The expected result is every entry, retyped character for character.

» **INPUT**
--*--
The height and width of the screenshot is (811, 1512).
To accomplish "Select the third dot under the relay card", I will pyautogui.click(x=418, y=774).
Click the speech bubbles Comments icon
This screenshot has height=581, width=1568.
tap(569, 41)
--*--
» **COMPLETED TASK**
The height and width of the screenshot is (811, 1512).
To accomplish "Select the third dot under the relay card", I will pyautogui.click(x=418, y=774).
Click the speech bubbles Comments icon
This screenshot has height=581, width=1568.
tap(569, 41)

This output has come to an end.